One of my YPO clients asked me to co-write an article on cultural fit with him for their group’s internal website. YPO, or Young Presidents Organization, is comprised of thousands of CEOs around the world with companies over $20 million in revenue that are run by people typically 30 to 50 years old. Cultural fit is a critical topic for them.

I suggested hiring for cultural fit isn’t that tough as long as you follow this simple rule:

Rule 1: Don’t hire jerks.

By jerks I mean people who always complain, they’re negative, they need to be told what to do, they are unwilling to compromise or they just don’t get along. Few people are like this all of the time. However, the circumstances of the job can make anyone become jerk-like.

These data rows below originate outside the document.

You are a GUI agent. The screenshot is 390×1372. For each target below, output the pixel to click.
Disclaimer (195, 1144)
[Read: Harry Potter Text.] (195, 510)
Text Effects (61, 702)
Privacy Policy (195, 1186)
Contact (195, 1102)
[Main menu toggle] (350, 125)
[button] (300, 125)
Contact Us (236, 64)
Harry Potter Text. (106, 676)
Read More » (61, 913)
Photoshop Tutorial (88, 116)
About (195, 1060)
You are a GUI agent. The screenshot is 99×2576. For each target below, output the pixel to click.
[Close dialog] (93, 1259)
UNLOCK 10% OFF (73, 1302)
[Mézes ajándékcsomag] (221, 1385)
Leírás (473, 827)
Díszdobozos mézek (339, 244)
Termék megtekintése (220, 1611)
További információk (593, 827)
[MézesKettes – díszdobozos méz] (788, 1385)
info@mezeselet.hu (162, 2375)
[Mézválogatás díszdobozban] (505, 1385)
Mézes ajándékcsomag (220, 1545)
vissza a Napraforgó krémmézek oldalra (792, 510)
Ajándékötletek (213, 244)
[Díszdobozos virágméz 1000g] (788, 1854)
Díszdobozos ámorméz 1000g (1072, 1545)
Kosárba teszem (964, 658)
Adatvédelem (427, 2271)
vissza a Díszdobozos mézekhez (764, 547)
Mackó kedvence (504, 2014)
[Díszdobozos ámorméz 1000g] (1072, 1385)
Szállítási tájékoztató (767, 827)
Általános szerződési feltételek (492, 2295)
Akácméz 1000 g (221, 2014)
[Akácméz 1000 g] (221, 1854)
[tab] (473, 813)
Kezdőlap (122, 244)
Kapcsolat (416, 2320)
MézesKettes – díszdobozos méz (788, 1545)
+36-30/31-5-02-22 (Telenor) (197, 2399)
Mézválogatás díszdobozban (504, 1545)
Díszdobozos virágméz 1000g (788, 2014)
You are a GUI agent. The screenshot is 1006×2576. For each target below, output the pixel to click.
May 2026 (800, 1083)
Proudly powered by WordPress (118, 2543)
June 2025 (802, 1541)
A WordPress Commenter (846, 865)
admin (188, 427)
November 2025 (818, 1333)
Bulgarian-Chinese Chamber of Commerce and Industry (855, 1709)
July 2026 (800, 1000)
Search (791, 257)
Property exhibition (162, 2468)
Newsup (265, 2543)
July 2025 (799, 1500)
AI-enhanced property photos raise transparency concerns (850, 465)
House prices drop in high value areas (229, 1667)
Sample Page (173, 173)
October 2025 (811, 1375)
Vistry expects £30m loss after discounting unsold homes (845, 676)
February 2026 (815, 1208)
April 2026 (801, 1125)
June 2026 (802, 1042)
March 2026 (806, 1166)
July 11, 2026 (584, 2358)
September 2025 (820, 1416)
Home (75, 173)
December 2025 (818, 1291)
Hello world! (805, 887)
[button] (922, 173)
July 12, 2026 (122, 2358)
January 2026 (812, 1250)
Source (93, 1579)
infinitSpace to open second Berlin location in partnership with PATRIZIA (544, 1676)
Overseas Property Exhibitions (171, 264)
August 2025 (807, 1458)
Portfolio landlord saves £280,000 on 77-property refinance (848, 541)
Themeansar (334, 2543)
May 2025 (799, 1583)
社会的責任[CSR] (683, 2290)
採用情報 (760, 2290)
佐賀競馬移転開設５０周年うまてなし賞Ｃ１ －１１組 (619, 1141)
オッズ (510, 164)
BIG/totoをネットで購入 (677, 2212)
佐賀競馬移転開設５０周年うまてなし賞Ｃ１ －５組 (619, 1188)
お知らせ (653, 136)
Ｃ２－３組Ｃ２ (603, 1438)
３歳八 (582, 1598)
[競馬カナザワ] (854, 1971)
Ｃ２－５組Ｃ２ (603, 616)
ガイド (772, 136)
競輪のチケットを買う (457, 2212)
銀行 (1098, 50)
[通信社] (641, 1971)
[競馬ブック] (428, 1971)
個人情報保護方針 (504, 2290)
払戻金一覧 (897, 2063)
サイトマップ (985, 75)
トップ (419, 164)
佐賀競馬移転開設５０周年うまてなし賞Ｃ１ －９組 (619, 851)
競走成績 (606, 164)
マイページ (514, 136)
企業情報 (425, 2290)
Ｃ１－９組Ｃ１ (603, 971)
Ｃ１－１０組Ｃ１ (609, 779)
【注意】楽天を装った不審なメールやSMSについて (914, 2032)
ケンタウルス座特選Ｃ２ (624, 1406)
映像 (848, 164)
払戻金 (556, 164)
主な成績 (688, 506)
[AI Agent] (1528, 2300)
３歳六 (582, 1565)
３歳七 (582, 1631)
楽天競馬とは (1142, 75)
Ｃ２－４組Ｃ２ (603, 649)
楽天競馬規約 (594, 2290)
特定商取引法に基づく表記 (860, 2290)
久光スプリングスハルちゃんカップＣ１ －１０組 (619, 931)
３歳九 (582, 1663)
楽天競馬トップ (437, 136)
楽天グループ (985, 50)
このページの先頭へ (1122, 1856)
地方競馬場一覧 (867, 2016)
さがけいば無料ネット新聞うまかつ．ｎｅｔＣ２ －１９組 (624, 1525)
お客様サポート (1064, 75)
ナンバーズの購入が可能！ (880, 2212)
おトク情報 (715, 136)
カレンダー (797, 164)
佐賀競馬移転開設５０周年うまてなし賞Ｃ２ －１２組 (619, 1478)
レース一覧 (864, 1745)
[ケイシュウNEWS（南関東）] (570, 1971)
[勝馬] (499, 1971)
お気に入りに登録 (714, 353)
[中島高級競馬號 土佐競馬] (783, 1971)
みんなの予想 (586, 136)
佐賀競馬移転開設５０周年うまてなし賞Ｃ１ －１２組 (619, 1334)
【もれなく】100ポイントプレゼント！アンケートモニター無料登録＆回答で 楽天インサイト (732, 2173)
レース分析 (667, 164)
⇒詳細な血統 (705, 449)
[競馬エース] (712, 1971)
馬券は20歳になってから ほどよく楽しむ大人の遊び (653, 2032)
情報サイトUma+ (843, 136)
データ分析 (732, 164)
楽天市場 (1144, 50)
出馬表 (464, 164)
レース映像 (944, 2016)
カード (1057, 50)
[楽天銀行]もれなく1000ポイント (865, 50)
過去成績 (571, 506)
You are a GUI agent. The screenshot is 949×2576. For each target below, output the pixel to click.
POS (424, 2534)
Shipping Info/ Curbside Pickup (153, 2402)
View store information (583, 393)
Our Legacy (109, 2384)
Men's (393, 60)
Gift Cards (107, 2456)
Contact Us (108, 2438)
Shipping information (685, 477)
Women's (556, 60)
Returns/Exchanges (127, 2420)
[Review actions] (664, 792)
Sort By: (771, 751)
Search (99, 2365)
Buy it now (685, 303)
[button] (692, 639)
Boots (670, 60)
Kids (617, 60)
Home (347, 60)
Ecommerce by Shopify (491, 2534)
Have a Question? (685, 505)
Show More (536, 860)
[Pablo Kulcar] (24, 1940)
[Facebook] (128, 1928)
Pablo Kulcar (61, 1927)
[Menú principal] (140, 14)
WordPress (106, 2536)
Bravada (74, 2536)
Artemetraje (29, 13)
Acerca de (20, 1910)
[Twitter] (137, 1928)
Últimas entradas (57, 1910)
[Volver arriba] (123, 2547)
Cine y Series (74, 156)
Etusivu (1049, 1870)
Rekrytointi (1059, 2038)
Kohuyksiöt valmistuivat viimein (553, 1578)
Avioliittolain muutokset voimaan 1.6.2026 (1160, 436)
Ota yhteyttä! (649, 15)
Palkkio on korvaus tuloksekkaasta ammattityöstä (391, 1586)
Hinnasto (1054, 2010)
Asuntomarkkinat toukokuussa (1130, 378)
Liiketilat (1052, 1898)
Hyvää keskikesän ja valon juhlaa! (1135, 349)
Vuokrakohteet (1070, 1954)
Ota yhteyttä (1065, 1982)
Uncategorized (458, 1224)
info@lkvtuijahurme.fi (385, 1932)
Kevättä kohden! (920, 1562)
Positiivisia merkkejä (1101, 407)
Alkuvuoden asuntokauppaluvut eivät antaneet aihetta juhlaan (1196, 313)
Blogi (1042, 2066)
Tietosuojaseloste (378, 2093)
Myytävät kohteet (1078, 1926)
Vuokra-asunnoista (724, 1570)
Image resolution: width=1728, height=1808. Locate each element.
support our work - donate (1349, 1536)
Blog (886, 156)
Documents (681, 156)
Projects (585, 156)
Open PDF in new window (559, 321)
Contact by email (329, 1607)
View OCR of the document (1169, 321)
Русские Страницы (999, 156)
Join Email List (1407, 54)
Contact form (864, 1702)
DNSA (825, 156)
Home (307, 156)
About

So to accurately measure cultural fit, you need to carefully determine someone’s propensity for becoming a jerk at your company. You can’t rely on personality and gut feelings to make this important assessment. This is done far too often: excluding the right people for the wrong reasons and hiring the wrong ones without the proper due diligence.

How to spot a jerk

Be careful. Anyone can become a jerk if three or more of the following conditions apply:

  • The person took the job primarily for economic reasons. This can become a problem once the new hire discovers the job isn’t as good as hoped.
  • Job expectations weren’t clarified up front and the actual job turned out to be less than desired.
  • The new hire and the hiring manager don’t get along. Anyone can become a jerk under this situation.
  • The person has a big ego. One POTUS candidate comes to mind, maybe two. These are the perpetual jerks. Avoid these if you can but sometimes they bring a lot to the table.
  • The candidate hasn’t coached, trained or developed other people including peers and support staff. True jerks never do this, so this is very revealing. A person is definitely not a jerk if people regularly ask this person for advice and he/she gives it freely.
  • The person’s work style doesn’t match the pace of the organization or the resources available. This is big. That’s why people from big slow-growth rule-bound companies struggle at smaller companies where the rules are made up daily.
  • The person isn’t flexible enough to deal with change. Sometimes people who are very structured and work in structured jobs find it difficult to deal with change.
  • The person hasn’t collaborated in the past with the types of people he/she needs to collaborate with in the current job.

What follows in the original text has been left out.